The HIPAA Omnibus Final Rule went into effect on March 26, 2013 and full compliance is expected by September 23, 2013. The amended rule expands the accountability of business associates, and requires business associates to assume responsibility for keeping data safe and secure. After March 26, if a breach occurs for which a business associate is responsible, the business associate must pay the cost of breach remediation. Further, similar to covered entities, business associates are responsible for assessing risk when a breach occurs and reporting the breach.

In order to assist business associates and covered entities with HIPAA compliance, the new rule provides four factors that business associates and covered entities must evaluate to determine if a breach has occurred. Under the HIPAA Omnibus Final Rule, risk assessments focus on the risk that Protected Health Information (PHI) has been compromised as opposed to an evaluation of harm to a particular individual resulting from a breach.
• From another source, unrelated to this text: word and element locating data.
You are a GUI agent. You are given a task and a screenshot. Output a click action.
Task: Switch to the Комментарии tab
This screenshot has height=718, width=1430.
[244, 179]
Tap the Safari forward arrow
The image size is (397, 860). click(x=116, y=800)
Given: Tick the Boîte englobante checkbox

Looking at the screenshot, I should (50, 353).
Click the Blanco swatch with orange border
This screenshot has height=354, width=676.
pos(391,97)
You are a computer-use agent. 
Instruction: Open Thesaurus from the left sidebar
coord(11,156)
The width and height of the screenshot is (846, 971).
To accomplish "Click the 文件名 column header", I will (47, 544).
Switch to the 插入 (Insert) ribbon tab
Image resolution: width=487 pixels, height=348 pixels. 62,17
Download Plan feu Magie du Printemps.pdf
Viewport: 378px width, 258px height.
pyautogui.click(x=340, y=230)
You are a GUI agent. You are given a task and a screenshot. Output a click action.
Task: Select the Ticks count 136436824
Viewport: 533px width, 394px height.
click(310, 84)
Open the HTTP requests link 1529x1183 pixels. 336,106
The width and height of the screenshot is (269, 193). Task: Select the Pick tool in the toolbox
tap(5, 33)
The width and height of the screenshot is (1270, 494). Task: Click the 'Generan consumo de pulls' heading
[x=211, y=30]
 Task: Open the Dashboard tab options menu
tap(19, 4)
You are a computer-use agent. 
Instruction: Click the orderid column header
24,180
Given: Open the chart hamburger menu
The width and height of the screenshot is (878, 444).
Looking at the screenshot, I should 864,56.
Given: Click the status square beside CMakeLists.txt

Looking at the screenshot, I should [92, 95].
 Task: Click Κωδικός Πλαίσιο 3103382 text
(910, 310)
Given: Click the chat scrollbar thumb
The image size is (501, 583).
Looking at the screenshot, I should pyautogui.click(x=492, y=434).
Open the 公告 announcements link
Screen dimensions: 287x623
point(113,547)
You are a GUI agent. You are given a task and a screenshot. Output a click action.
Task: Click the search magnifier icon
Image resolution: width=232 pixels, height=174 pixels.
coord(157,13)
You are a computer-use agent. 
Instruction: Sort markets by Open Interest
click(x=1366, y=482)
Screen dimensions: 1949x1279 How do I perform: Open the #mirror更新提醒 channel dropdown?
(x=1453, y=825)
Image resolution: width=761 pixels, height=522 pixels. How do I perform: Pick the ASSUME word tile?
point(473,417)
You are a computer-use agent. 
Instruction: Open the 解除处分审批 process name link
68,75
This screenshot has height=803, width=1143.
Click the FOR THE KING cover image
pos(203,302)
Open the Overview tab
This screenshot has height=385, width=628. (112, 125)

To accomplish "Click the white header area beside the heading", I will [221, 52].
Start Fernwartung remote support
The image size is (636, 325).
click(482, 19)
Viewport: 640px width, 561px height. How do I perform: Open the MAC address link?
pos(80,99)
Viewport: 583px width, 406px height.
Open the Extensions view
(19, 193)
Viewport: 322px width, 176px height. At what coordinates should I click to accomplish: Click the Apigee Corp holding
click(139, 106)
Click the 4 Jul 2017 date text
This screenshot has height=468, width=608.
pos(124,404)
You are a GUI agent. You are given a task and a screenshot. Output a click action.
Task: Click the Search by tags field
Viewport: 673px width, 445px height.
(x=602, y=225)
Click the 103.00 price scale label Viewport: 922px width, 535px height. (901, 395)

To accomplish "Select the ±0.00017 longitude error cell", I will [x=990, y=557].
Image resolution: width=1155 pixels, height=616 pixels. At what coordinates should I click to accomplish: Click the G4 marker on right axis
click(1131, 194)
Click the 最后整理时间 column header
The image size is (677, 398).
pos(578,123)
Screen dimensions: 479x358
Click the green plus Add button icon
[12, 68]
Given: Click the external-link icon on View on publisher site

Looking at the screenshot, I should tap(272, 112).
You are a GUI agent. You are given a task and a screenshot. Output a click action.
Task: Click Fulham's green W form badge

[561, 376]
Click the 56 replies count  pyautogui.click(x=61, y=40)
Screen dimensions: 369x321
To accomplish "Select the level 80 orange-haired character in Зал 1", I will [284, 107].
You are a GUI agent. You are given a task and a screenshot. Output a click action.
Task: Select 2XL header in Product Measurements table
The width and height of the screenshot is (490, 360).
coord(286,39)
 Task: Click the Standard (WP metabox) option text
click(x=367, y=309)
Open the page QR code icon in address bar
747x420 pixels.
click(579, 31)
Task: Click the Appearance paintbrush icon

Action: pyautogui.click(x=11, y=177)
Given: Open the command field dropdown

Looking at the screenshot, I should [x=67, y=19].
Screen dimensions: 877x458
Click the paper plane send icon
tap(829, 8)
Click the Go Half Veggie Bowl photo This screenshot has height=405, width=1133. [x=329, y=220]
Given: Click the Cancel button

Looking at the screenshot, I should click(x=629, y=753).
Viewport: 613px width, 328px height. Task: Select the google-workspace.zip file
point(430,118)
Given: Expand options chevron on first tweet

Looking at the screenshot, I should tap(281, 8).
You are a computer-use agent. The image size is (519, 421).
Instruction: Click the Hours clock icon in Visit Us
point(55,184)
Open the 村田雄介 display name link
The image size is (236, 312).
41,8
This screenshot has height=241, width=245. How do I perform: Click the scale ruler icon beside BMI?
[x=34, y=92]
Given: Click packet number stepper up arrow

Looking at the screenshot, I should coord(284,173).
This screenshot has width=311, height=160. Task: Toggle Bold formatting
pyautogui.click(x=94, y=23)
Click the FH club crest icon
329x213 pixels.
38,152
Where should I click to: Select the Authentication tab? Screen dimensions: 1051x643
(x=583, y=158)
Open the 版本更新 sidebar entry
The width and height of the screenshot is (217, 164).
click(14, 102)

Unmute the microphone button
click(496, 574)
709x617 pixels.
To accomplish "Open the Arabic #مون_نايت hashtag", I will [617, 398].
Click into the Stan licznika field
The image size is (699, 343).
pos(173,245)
The rule includes four factors to consider when a breach occurs to determine if PHI has been compromised and to what level reporting of the breach must be made. The Journal of AHIMA outlined the four factors, which include:

  • The nature and extent of the protected health information involved, including the types of identifiers and the likelihood of re-identification.
  • The unauthorized person who used the protected health information or to whom the disclosure was made.
  • Whether the protected health information was actually acquired or viewed.
  • The extent to which the risk to the protected health information has been mitigated; for example, was the breached information received via facsimile and then destroyed or actually used and/or shared?

In addition to the four risk assessment factors, 19 unique identifiers must be reported with each risk assessment. According to the Journal of AHIMA, the unique identifiers include:

  • Name
  • All geographic subdivisions smaller than a state
  • For dates directly related to the individual, all elements of dates, except year (i.e., date of birth, admission date, discharge date, date of death)
  • All ages over 89 or dates indicating such an age
  • Telephone number
  • Fax number
  • Email address
  • Social Security number
  • Medical Record number
  • Health Plan number
  • Account numbers
  • Certificate or license numbers
  • Vehicle identification numbers, including license plate numbers
  • Device identification/serial numbers
  • Universal Resource Locators
  • Internet Protocol addresses
  • Biometric Identifiers
  • >Full face photographs and comparable images
  • Any other unique identifying number, characteristic, or code

Facilities should begin considering these more objective factors when conducting risk assessments to determine if PHI has been compromised and breach notification is necessary. In order to ensure compliance with HIPAA guidelines, the four risk factors and 19 unique identifiers should be considered and reported with each potential breach.